住まいと子育て

最終更新日:2022.02.21

昨今、価値観が多様化する中で、住宅を建てる時期や動機も様々ではありますが、未だ住宅業界にとって、いわゆる「子育て世代」は主たる顧客層と捉えられており、家づくりと子育ては大きなテーマと考えられています。

そうした背景から、世にあふれる住宅商品の中には、「子供のための住まい」「賢く育つ住まい」…、中には専用のキッズスペースやボルダリング等々、自分が子供の頃にこんな家ならば良かったと思える工夫が満載。実に楽しそうな写真が散りばめられ、建築主である親は、子供の為に様々なことを考えなければいけないものだと思わされます。

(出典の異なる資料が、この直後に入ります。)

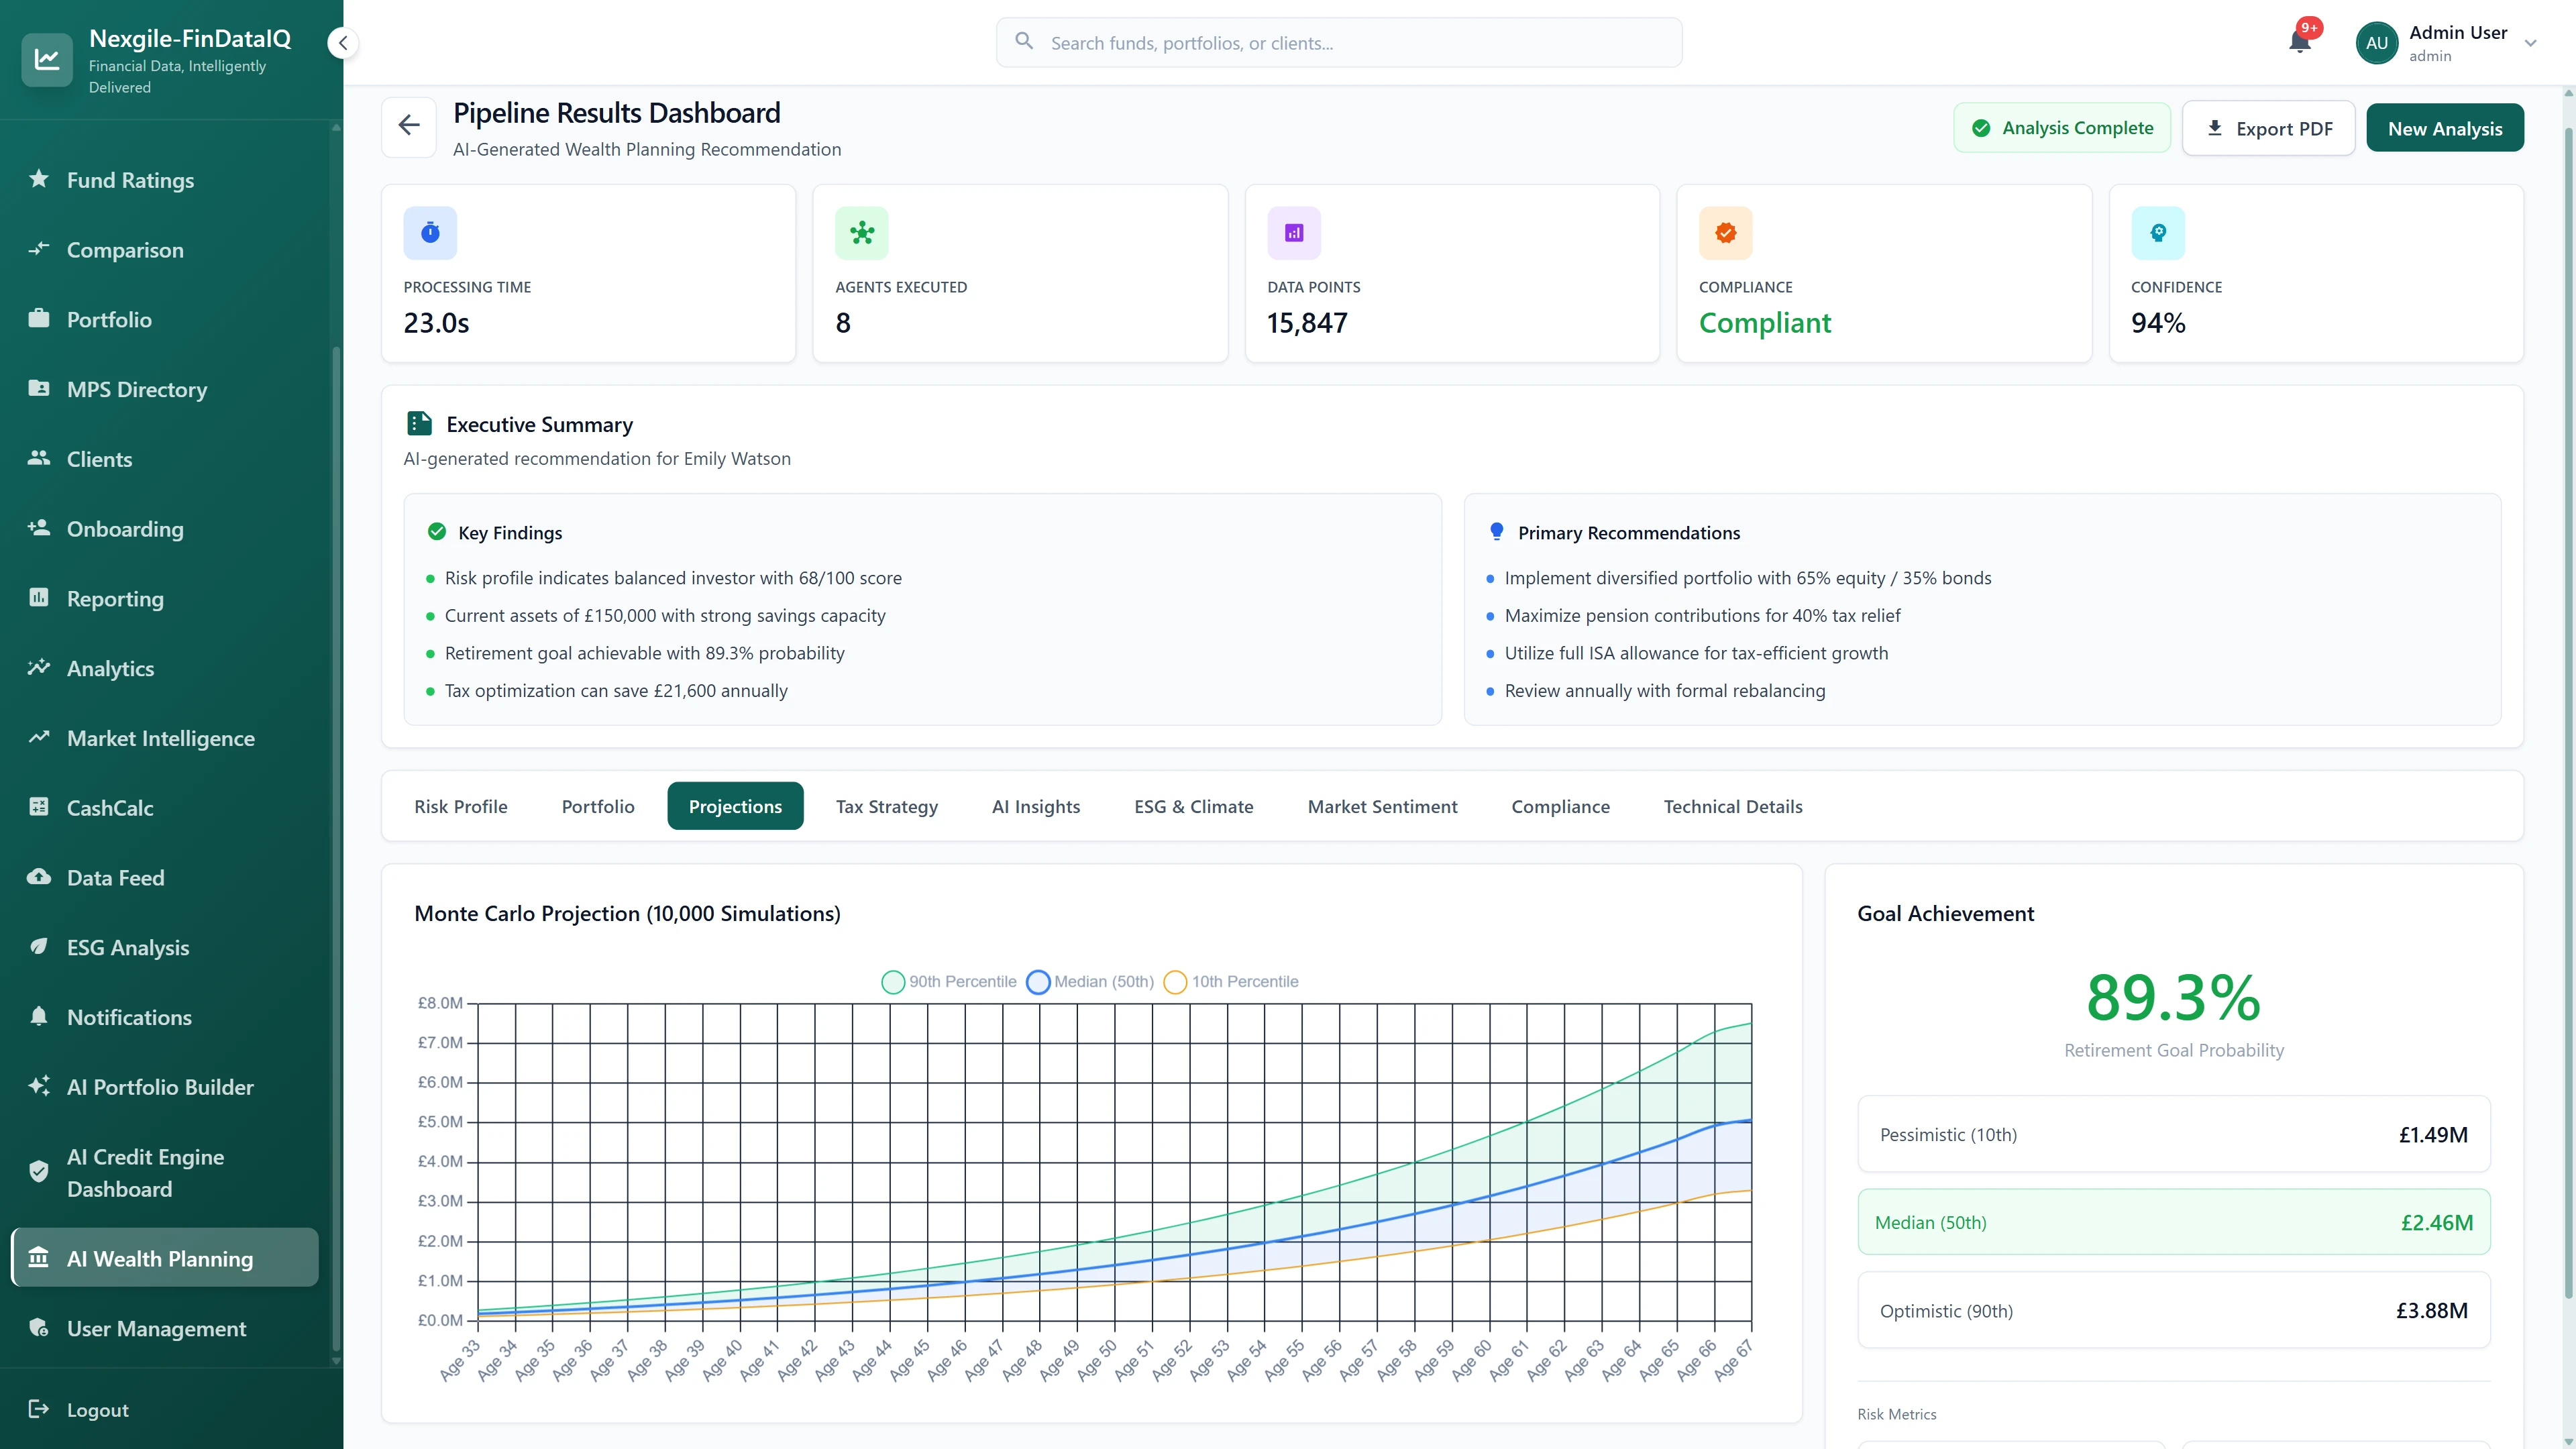Open the MPS Directory icon
2576x1449 pixels.
40,389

この「家づくりと子育て」という関係はどう捉えるべきでしょうか。
多くの住宅商品にとって、視点は大きくふたつに分かれるようです。
ひとつは、上記のように大人の視点から「楽しいだろう」というもの。そしてもうひとつは、家事がしやすい・片付けしやすい・勉強させやすいといった、子育てのストレスを軽減する視点のものです。


改めてこのテーマは、住まいにおける感性の醸成という点について考えさせられます。

子供は成長の過程の中で、居住環境から多くの事を学びます。
そして、ほとんどの大人がかつてそうであったように、子供は大人に憧れ、早く大人になりたいと思います。
視点として大切なことは、どう作るか小手先の工夫ではなく、この住まいは大人である親が日々の暮らしをどう捉え、どのような価値観を反映したかたちなのか。それによって子供は「何をどう感じ・学ぶのか」ではないかと考えます。

これから建てようとするこの住まいは、いつの日か子供にとって実家となる暮らしの手本であり、憧れであり続けたい。それが「家づくりと子育て」の本質ではないかと思います。